#### [PROBLEM TO SOLVE]
Transcribe the ext4 regression thread below between "From: Xing Zhengjun" and "still existed. Thanks.", inclusive.

#### [SOURCE PASSAGE]

Re: [LKP] [ext4] 05c2c00f37: aim7.jobs-per-min -11.8% regression

From: Xing Zhengjun
Date: Fri Sep 03 2021 - 01:28:34 EST


Hi Jan,

Do you have time to look at this? I re-test it in v5.13 and v5.14, the regression still existed. Thanks.


On 6/4/2021 12:10 AM, Jan Kara wrote:
Similarly to previous test, 'Orig' is the original state before 05c2c00f37,
'Patched' is a state after commit 05c2c00f37, 'Hack1' is 05c2c00f37 but with
lock_buffer() calls removed from orphan handling, 'Hack2' is 05c2c00f37 with
lock_buffer() calls removed and checksumming moved from under orphan_lock,
'BH orphan lock' is 05c2c00f37 with orphan_lock replaced with sb buffer
lock.

As we can see with fixed filesystem size, the regression isn't actually
that big anymore but it about matches what 0-day reported. Replacing orphan
lock with superblock buffer_head lock makes things even much worse - not
really surprising given we are replacing optimized mutex implementation
with a bitlock. Just removing buffer lock (Hack1 test) doesn't seem to
improve the results noticeably so that is not a problem. Moving
checksumming out from under the orphan_lock would probably help noticeably
(Hack2 test) but there's the problem when to compute checksums for
nojournal mode and also we'd need to be very careful with all the other
places updating superblock so that they serialize against orphan operations
so that they cannot invalidate the checksum - IMO not very compelling.

So as we chatted on today's call probably the best option is to leave the
code as is for now and instead work on moving away from orphan list
altogether. I'll revive my patches to do that.

--
Zhengjun Xing

#### [INFORMATION GIVEN]

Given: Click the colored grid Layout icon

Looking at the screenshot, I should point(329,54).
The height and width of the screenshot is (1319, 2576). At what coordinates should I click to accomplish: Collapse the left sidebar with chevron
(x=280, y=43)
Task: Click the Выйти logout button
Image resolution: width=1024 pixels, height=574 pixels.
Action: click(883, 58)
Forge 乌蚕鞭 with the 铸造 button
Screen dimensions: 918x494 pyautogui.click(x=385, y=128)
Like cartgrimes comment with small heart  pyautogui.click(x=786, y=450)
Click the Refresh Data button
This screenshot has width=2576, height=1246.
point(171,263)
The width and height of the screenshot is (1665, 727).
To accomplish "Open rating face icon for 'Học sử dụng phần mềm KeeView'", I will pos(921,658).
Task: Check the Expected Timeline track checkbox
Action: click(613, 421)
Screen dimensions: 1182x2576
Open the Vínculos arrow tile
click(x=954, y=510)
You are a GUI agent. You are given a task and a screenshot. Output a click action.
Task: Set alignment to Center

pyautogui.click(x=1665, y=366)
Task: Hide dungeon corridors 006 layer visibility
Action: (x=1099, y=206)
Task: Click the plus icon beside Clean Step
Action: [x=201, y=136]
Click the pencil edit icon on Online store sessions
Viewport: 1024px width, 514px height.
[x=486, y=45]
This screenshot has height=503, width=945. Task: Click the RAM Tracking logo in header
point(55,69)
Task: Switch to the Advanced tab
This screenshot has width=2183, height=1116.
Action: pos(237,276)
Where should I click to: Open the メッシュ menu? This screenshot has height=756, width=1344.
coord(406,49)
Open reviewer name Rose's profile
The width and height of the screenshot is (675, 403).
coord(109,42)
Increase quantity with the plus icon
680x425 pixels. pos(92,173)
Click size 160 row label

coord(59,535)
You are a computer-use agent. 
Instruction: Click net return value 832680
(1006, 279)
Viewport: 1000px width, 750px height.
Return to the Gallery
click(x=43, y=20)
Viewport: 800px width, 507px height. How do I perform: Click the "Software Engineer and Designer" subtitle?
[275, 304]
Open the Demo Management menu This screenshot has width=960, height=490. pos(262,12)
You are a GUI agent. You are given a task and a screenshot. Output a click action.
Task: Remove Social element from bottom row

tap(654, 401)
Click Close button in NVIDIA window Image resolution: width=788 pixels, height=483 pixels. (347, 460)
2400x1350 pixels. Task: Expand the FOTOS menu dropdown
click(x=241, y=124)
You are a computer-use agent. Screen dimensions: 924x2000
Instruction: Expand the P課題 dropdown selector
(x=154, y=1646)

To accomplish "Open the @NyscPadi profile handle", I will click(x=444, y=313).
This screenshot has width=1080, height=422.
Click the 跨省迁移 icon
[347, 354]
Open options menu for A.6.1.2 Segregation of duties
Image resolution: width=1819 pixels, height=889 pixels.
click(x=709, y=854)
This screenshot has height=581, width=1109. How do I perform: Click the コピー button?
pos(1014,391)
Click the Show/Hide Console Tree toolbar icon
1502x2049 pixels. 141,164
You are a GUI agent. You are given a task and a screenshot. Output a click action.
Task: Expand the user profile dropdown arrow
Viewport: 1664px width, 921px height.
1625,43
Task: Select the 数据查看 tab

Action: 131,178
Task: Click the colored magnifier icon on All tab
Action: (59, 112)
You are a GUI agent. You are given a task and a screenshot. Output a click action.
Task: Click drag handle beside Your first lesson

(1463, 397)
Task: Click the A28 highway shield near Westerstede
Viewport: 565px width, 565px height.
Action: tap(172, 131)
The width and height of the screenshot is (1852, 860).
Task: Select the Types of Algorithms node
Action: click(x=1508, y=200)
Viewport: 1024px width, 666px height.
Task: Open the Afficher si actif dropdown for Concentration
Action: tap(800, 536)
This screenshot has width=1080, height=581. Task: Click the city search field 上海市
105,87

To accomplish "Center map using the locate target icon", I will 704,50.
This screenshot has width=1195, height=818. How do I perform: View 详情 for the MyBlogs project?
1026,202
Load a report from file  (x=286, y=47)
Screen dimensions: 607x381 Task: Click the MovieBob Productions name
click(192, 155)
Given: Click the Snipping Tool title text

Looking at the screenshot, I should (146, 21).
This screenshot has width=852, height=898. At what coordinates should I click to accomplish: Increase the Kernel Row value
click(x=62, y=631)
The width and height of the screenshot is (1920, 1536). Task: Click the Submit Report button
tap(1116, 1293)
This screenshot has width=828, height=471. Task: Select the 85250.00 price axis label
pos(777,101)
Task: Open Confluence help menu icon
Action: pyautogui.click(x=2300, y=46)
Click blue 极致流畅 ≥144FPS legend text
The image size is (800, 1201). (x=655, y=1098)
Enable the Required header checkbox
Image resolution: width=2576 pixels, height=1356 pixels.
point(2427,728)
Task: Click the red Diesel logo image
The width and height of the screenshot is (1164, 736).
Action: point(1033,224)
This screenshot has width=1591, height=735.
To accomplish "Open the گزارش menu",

#### [OUTPUT OF THE TASK]
From: Xing Zhengjun
Date: Fri Sep 03 2021 - 01:28:34 EST


Hi Jan,

Do you have time to look at this? I re-test it in v5.13 and v5.14, the regression still existed. Thanks.